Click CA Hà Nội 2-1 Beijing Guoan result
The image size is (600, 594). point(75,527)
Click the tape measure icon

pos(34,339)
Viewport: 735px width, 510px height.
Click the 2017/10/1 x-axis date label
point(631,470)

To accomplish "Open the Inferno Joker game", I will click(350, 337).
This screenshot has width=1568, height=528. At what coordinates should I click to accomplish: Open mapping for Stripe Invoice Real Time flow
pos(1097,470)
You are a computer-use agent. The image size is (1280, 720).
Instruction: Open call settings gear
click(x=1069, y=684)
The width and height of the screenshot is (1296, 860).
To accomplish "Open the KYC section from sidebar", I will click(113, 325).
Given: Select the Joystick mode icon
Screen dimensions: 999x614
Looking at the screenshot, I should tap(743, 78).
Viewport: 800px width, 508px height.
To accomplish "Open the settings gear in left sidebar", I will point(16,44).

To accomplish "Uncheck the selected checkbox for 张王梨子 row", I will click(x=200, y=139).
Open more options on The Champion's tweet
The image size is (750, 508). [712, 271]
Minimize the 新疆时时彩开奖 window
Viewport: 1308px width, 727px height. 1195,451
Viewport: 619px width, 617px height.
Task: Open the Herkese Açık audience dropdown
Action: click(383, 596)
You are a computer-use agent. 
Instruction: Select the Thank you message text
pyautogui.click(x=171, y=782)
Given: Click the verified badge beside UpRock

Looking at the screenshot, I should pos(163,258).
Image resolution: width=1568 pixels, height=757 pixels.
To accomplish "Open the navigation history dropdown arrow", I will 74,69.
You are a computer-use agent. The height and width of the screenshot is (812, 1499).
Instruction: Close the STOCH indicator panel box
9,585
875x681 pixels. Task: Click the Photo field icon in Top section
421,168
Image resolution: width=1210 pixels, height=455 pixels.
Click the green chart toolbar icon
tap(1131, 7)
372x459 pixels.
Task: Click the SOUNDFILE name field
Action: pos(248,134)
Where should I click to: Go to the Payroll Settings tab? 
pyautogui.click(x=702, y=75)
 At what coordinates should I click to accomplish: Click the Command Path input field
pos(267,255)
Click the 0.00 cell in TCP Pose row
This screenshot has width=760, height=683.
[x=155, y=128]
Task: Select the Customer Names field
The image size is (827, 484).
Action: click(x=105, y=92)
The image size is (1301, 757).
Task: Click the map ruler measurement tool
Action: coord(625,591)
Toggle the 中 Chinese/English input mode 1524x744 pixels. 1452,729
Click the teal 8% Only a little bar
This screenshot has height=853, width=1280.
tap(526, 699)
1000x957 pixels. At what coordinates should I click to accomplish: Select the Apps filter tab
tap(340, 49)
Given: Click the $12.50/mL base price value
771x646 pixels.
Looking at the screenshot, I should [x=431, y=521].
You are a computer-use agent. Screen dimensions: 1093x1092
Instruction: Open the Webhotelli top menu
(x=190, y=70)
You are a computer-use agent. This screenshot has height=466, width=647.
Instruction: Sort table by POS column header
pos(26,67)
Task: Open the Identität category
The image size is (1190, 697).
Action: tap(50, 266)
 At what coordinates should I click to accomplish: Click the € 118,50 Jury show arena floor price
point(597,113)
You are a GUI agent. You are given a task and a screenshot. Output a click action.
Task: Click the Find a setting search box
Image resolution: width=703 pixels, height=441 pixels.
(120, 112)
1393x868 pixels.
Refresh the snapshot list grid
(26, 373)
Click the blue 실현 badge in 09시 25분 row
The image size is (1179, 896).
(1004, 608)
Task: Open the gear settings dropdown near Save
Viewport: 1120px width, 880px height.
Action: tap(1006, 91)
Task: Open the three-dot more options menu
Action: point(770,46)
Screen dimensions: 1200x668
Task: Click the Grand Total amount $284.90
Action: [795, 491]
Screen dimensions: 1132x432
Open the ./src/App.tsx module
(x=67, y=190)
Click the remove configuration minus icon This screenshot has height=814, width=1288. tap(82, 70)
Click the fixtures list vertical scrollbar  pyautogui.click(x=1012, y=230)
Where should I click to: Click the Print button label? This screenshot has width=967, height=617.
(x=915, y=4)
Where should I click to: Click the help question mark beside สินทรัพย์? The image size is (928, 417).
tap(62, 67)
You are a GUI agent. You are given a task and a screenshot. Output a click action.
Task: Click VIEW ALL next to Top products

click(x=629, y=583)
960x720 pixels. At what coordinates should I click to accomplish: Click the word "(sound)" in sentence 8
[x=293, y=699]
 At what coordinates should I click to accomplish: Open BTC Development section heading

----------

## Your task:
Copy every entry exactly, leaving nothing out.

## Response:
Click CA Hà Nội 2-1 Beijing Guoan result
The image size is (600, 594). point(75,527)
Click the tape measure icon

pos(34,339)
Viewport: 735px width, 510px height.
Click the 2017/10/1 x-axis date label
point(631,470)

To accomplish "Open the Inferno Joker game", I will click(350, 337).
This screenshot has width=1568, height=528. At what coordinates should I click to accomplish: Open mapping for Stripe Invoice Real Time flow
pos(1097,470)
You are a computer-use agent. The image size is (1280, 720).
Instruction: Open call settings gear
click(x=1069, y=684)
The width and height of the screenshot is (1296, 860).
To accomplish "Open the KYC section from sidebar", I will click(113, 325).
Given: Select the Joystick mode icon
Screen dimensions: 999x614
Looking at the screenshot, I should tap(743, 78).
Viewport: 800px width, 508px height.
To accomplish "Open the settings gear in left sidebar", I will point(16,44).

To accomplish "Uncheck the selected checkbox for 张王梨子 row", I will click(x=200, y=139).
Open more options on The Champion's tweet
The image size is (750, 508). [712, 271]
Minimize the 新疆时时彩开奖 window
Viewport: 1308px width, 727px height. 1195,451
Viewport: 619px width, 617px height.
Task: Open the Herkese Açık audience dropdown
Action: click(383, 596)
You are a computer-use agent. 
Instruction: Select the Thank you message text
pyautogui.click(x=171, y=782)
Given: Click the verified badge beside UpRock

Looking at the screenshot, I should pos(163,258).
Image resolution: width=1568 pixels, height=757 pixels.
To accomplish "Open the navigation history dropdown arrow", I will 74,69.
You are a computer-use agent. The height and width of the screenshot is (812, 1499).
Instruction: Close the STOCH indicator panel box
9,585
875x681 pixels. Task: Click the Photo field icon in Top section
421,168
Image resolution: width=1210 pixels, height=455 pixels.
Click the green chart toolbar icon
tap(1131, 7)
372x459 pixels.
Task: Click the SOUNDFILE name field
Action: pos(248,134)
Where should I click to: Go to the Payroll Settings tab? 
pyautogui.click(x=702, y=75)
 At what coordinates should I click to accomplish: Click the Command Path input field
pos(267,255)
Click the 0.00 cell in TCP Pose row
This screenshot has width=760, height=683.
[x=155, y=128]
Task: Select the Customer Names field
The image size is (827, 484).
Action: click(x=105, y=92)
The image size is (1301, 757).
Task: Click the map ruler measurement tool
Action: coord(625,591)
Toggle the 中 Chinese/English input mode 1524x744 pixels. 1452,729
Click the teal 8% Only a little bar
This screenshot has height=853, width=1280.
tap(526, 699)
1000x957 pixels. At what coordinates should I click to accomplish: Select the Apps filter tab
tap(340, 49)
Given: Click the $12.50/mL base price value
771x646 pixels.
Looking at the screenshot, I should [x=431, y=521].
You are a computer-use agent. Screen dimensions: 1093x1092
Instruction: Open the Webhotelli top menu
(x=190, y=70)
You are a computer-use agent. This screenshot has height=466, width=647.
Instruction: Sort table by POS column header
pos(26,67)
Task: Open the Identität category
The image size is (1190, 697).
Action: tap(50, 266)
 At what coordinates should I click to accomplish: Click the € 118,50 Jury show arena floor price
point(597,113)
You are a GUI agent. You are given a task and a screenshot. Output a click action.
Task: Click the Find a setting search box
Image resolution: width=703 pixels, height=441 pixels.
(120, 112)
1393x868 pixels.
Refresh the snapshot list grid
(26, 373)
Click the blue 실현 badge in 09시 25분 row
The image size is (1179, 896).
(1004, 608)
Task: Open the gear settings dropdown near Save
Viewport: 1120px width, 880px height.
Action: tap(1006, 91)
Task: Open the three-dot more options menu
Action: point(770,46)
Screen dimensions: 1200x668
Task: Click the Grand Total amount $284.90
Action: [795, 491]
Screen dimensions: 1132x432
Open the ./src/App.tsx module
(x=67, y=190)
Click the remove configuration minus icon This screenshot has height=814, width=1288. tap(82, 70)
Click the fixtures list vertical scrollbar  pyautogui.click(x=1012, y=230)
Where should I click to: Click the Print button label? This screenshot has width=967, height=617.
(x=915, y=4)
Where should I click to: Click the help question mark beside สินทรัพย์? The image size is (928, 417).
tap(62, 67)
You are a GUI agent. You are given a task and a screenshot. Output a click action.
Task: Click VIEW ALL next to Top products

click(x=629, y=583)
960x720 pixels. At what coordinates should I click to accomplish: Click the word "(sound)" in sentence 8
[x=293, y=699]
 At what coordinates should I click to accomplish: Open BTC Development section heading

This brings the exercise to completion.